She drew a triangle on the board and set out to prove the theorem. Hawk-like I followed each step with my eyes.
‘Is this what I should know?’ she asked, stopping mid-theorem, turning around and studying me for a moment, looking me straight in the eye.
I frowned. ‘It’s not finished yet.’
‘And how do I finish it?’
I sat down on the edge of a desk, looked at the board and then at her.
I had taught her this a hundred times. How did she not know the next step?
I tried to keep my voice from shaking. I was angry at her, nervous for her, sacred that she would fail.
I pushed my glasses up my nose.
‘Take it step by step,’ I said slowly.
Instead of solving the problem on the board, she turned around and then out of nowhere, as if it was the most natural thing in the world, in the sweetest, gentlest tone that I had ever heard from her, she said, ‘You know, Specs, I like you more than I ever thought I would.’

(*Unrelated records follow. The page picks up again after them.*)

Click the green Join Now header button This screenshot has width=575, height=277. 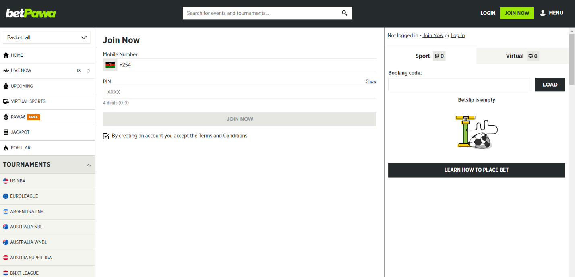(x=517, y=13)
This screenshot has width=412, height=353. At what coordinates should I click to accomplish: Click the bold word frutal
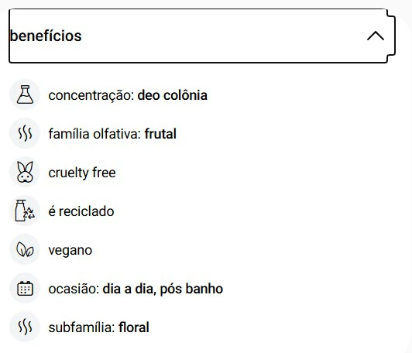pos(160,134)
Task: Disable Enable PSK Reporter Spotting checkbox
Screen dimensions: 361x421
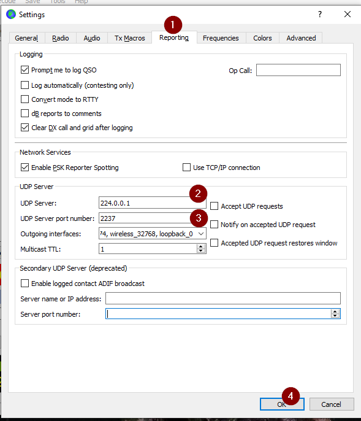Action: coord(25,168)
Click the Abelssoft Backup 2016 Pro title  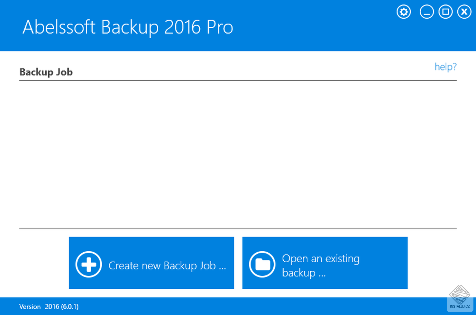pos(128,27)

I sat there unblinking, my heart doing a somersault in my chest. And then the unthinkable happened. I stared at the board, mixing up all the angles and lines till Pythagoras’s theorem, which I could derive in the deepest of my sleep, made no sense at all.
‘Is that … uh … a compliment?’ I blurted out the only thing that came to me, though so many thoughts were swirling through my head.
She sighed, gave me a sideways look and then turned back to the blackboard.
‘Specs, for how smart you are at your books, sometimes I think you are really dumb.’
With that, her heavy skirt flying in the air, she turned her back on me and walked away, taking my jittery heart with her wherever she went.
I sat there for some time in the empty classroom, my heart beating abnormally fast, feeling warm though it was very cold. After a while, I got up, gathered my things and walked towards the door. That’s when I noticed the hasty scribbling on the board. Now that I had my senses back I saw that every step of her messily derived Pythagoras’s theorem was perfectly correct.
23
DRIVING UP THE circuitous mountain road, I cross a village and stop for a moment to check my email. But my phone has no reception, so I stand by my car, watching some bedraggled, dirt-smeared children playing a game with twigs and a plastic ball. I can’t help but smile, they seem to be thoroughly enjoying themselves. There is absolute freedom in their screams, their movements, in their laughter, even in this game that they are playing with seemingly no rules.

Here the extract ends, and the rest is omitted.